What is this ugly piece of jewelry I keep seeing people wearing? It is worn choker-style, a piece of wire or thread, with feathers or little rows of beads hanging down.
It looks like nothing more than a novelty beard, the sort you hook behind your ears to frighten toddlers or avoid that bothersome ex-boyfriend. The thing being, these strange necklaces are the novelty beard that slipped – which is why I think of them as neck-beards.

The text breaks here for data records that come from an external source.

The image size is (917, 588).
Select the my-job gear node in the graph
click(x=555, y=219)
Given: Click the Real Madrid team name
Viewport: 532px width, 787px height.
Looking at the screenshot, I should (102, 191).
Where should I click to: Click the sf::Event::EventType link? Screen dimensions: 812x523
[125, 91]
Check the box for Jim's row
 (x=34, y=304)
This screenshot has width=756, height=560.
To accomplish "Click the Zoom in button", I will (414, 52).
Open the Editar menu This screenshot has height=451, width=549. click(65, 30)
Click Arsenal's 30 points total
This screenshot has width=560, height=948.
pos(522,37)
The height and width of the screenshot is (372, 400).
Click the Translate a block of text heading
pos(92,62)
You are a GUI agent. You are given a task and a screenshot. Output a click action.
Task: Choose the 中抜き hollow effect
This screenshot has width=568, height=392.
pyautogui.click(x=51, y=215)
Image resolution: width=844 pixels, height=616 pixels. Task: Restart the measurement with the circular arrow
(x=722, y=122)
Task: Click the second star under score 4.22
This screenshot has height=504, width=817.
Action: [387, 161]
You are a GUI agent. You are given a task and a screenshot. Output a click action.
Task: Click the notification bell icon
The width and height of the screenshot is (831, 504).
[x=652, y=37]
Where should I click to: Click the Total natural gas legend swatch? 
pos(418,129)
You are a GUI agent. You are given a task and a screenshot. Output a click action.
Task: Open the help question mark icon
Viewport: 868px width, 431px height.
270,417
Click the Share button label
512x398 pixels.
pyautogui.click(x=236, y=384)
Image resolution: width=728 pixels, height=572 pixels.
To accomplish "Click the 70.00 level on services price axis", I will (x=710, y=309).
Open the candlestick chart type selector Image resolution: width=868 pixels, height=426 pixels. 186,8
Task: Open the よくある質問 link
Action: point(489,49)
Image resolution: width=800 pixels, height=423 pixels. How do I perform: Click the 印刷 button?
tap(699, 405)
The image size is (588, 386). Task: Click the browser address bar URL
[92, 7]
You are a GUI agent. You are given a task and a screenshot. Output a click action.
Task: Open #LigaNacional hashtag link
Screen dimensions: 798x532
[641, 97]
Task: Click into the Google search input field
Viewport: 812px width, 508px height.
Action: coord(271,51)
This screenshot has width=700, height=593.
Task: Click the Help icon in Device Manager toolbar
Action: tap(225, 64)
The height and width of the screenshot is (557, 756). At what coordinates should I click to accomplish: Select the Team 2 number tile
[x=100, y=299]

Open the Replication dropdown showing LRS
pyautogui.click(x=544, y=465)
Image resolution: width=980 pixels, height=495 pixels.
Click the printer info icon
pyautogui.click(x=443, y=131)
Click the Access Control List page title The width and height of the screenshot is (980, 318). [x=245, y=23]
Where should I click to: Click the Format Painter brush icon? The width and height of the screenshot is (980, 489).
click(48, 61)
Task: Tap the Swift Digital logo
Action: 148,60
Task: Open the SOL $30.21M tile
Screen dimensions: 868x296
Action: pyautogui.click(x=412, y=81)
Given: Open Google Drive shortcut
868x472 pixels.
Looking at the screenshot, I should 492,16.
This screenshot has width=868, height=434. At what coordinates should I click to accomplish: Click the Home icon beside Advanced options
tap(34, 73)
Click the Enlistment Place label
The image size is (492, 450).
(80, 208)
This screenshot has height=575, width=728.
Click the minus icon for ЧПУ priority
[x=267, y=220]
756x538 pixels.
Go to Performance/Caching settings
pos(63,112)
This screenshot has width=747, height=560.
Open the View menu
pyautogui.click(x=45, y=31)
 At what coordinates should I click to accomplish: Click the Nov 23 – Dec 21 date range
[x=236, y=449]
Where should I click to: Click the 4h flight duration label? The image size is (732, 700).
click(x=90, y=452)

A ‘stylist’ (I use the term loosely as she didn’t seem to have any relation to style) in the recent BBC2 series ‘Would Like to Meet’ drew my attention to these bizarre accessories as she persisted in wearing one for several weeks running. Then, because I knew about them, I started noticing them on women in the street. I want to run up to them and shout ‘stop! don’t wear that neck beard!’ But of course I don’t. Their bad taste is their own youporn business.
Neck beards don’t seem to serve much of a purpose: they are not attractive and they even look cheap so no-one is going to envy either your taste or your consumer-power. We can all thank our stars it is the season for diamantes and pearls. Put down that neck beard and embrace your shiny things instead.